Figure 2.

(A) Physical maps of the CHS4 and BNI4 regions and structures of the chs4-Δ1 and bni4-Δ1 deletion alleles. Open boxes represent open reading frames, and stippled boxes represent the TRP1 gene plus flanking sequences. Arrows indicate the directions of transcription. Solid black bars represent the fragments used to probe DNA blots. Lines beneath the CHS4 map represent segments of DNA assayed (in the indicated low-copy plasmids) for complementation of the synthetic lethality of strain DDY156 or 124Y03A (SL) and of the chitin synthesis defect of the chs4-Δ1 strain DDY174 (CS); AA indicates the COOH-terminal Chs4p amino acid encoded by the corresponding DNA. Restriction enzymes: G, BglII; H, HindIII; N, NsiI; R, EcoRI; S, SalI; Sa, Sau3AI; Sp, SphI; V, EcoRV; X, XbaI. There are other Sau3AI sites in the BNI4 region; those indicated represent the ends of the insert in plasmid p356 (see text). (B) DNA–DNA blot-hybridization analyses of chs4-Δ1 and bni4-Δ1 strains.
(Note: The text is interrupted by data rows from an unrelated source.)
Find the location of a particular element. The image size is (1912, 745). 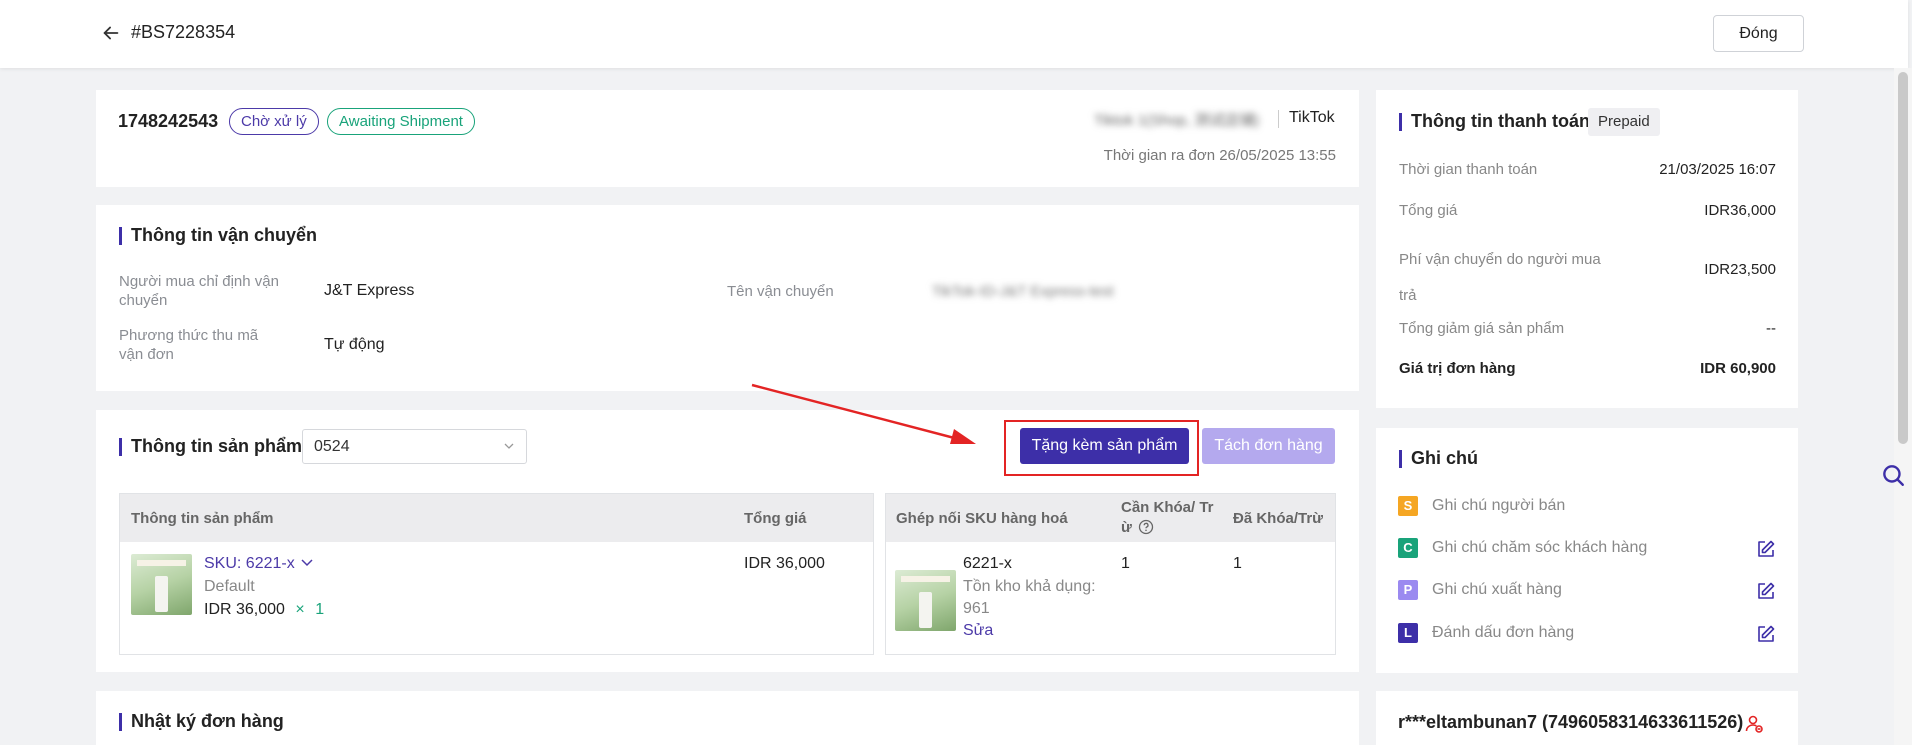

order-value-amount: IDR 60,900 is located at coordinates (1738, 368).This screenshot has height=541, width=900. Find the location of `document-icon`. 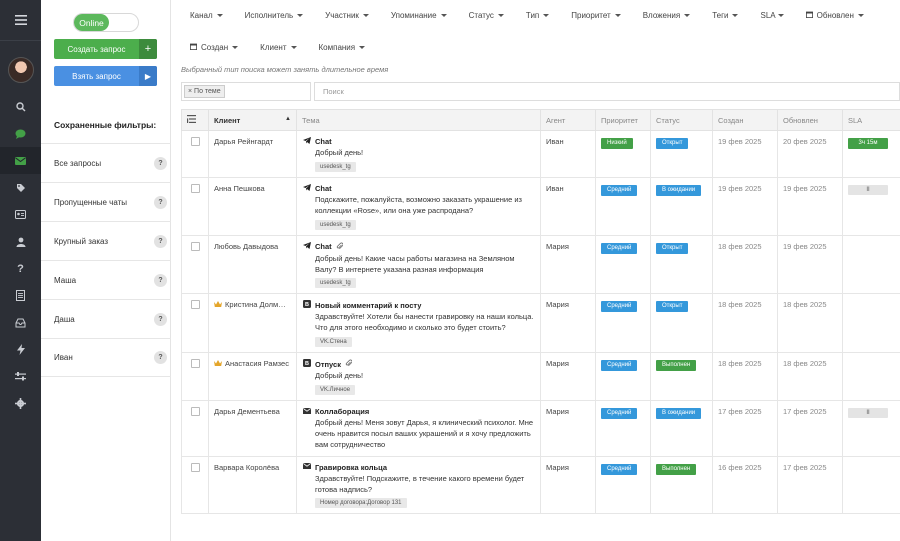

document-icon is located at coordinates (20, 296). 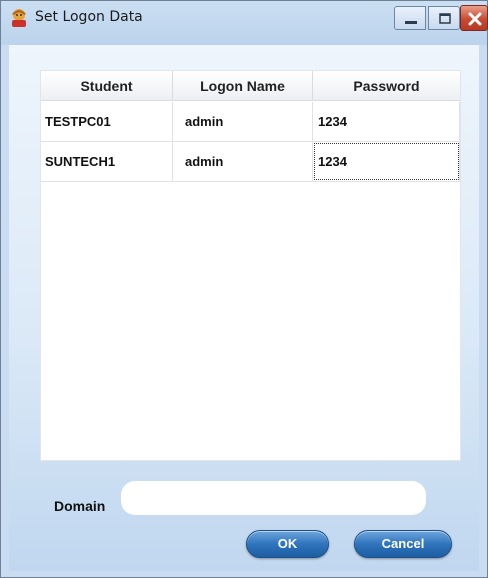 What do you see at coordinates (107, 86) in the screenshot?
I see `column-header-student: Student` at bounding box center [107, 86].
Genomic DNAs were digested with HindIII. Lanes 1–6 were probed with a 2.9-kb BglII–HindIII fragment that contains most of CHS4 and some upstream DNA (see A). Lanes 7–12 were probed with a 2-kb EcoRV fragment that contains a portion of BNI4 and some downstream DNA (see A) together with a portion of the tet^R gene of YEp13. Lanes 1 and 7, YEF473 (wild-type); lanes 2 and 8, DDY176 (chs4-Δ1/CHS4 bni4-Δ1/BNI4); lanes 3–6 and 9–12, the four segregants from one tetratype tetrad from DDY176. Fragments of the predicted sizes were visualized in all lanes (note the presence of a HindIII site in TRP1); their molecular weights are indicated in kb.